Tonight I’m paying homage to Rudyard Kipling’s great poem, “If.” It’s a reminder of what the fourth quarter holds for global investors, and particularly traders with a much quicker reaction:
If you can keep your head when all about youAre losing theirs and blaming it on you,If you can trust yourself when all men doubt you,But make allowance for their doubting too;If you can wait and not be tired by waiting,Or being lied about,don’t deal in lies,Or being hated,don’t give way to hating,And yet don’t look too good,nor talk too wise
The issue of Europe is coming front and center and it will be important to be aware of the political dimension of the current economic malaise. There were three articles in the last week that require our attention. The themes aren’t new to the readers of NOTES but the fact that these articles have appeared in almost synchronized fashion should not be minimized. First, Ambrose Evans-Pritchard had a piece in the London Telegraph on September 24, “S&P Has Issued An Extraordinary Credit Alert on the Eurozone.” S&P is concerned because of the rise of the AfD, whose increasing political popularity in Germany is calling “… into question the euro bail-out machinery and queries the pitch for any form of QE…” Pritchard adds that the rise of the Alternative for Deutschland party has been “… able to galvanize the opponents of European ‘bail-outs,’ and of German taxpayers assuming contingent financial risks.” I have to give S&P a thumbs-up for having the vision to see the potential rise of a Euroskeptic party in Germany causing a potential blow to the credit rating of the sovereign debt of several European nations. The idea of a credit rating agency to invoke political analysis into an economic issue is unique–political economy in a world of econometrics.
In Monday’s Financial Times, columnist Wolfgang Maunchau also raised the issue of the rise of the AfD in a piece, “Germany’s Euroskeptics Sow the Seeds of Turmoil.” Maunchau notes the problem of a fringe party for Frau Merkel. It’s not that the AfD will become a parliamentary force in short order but more the fact that its increasing popularity is forcing the Chancellor to act in opposition to ECB President Draghi’s efforts to do more in terms of bailing out the debt-plagued peripherals and the entire European banking system.
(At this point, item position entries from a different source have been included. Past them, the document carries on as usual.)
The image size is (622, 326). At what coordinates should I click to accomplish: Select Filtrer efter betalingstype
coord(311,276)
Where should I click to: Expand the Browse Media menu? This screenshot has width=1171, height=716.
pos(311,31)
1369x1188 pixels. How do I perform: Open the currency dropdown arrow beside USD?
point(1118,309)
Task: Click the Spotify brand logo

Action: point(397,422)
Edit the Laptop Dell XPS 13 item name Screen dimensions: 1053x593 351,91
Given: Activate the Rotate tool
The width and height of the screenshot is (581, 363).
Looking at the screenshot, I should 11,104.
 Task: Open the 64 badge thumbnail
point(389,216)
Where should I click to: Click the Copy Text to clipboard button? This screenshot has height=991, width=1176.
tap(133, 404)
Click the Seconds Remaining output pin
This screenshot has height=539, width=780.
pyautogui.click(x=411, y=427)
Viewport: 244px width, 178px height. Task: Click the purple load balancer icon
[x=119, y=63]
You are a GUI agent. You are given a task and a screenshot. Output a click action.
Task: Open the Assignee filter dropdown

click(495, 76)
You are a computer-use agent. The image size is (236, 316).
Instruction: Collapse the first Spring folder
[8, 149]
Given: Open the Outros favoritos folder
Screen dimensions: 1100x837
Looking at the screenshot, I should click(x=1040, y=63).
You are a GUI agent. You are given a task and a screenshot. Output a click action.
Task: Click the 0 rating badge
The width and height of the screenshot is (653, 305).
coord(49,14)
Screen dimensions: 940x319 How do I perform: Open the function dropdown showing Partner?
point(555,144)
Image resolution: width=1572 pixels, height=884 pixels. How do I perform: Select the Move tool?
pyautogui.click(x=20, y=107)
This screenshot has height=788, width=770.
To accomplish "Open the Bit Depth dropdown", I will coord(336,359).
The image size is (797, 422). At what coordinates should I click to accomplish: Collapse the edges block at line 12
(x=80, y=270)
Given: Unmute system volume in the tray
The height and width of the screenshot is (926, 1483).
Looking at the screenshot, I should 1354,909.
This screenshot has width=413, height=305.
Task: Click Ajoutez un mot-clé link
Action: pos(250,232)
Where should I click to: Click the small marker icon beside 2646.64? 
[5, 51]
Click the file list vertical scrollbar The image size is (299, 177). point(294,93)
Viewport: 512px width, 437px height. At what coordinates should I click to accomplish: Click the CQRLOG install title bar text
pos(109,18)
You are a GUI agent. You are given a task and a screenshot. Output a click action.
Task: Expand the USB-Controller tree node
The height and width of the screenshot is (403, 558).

Maunchau wrote, “The AfD will bring some unhelpful clarity about the limits of Germany’s engagement. The rest of the eurozone might be in for a shock.” In his summation it states what is the most important issue which I have noted for several months: “The Afd only need to create doubt to upset this equilibrium. It does not need to win an election or become part of a government. Its strategy will be to test the limits of Germany’s commitment. That strategy stands a fair chance of success. And when that happens, it will wreak havoc.”
The greatest havoc could be pressure on Chancellor Merkel to call for a referendum on the entire European project (at least a non-binding vote). The problem for Draghi and Brussels is that no direct poll was ever taken of the Bavarian Burghers about the concept of German money guaranteeing the entire European financial system. IF a referendum was called it might give the authority for the Berlin government to actually step up and create a EURO BOND and a harmonized banking and fiscal authority. It was the highly respected Otmar Issing who warned in the FT last year that ECB bailouts backed by German taxpayers was a case of “taxation without representation.” A popular vote strikes fear in the hearts of the European establishment but to it may be the best way to counteract the rising popularity of the Euroskeptics.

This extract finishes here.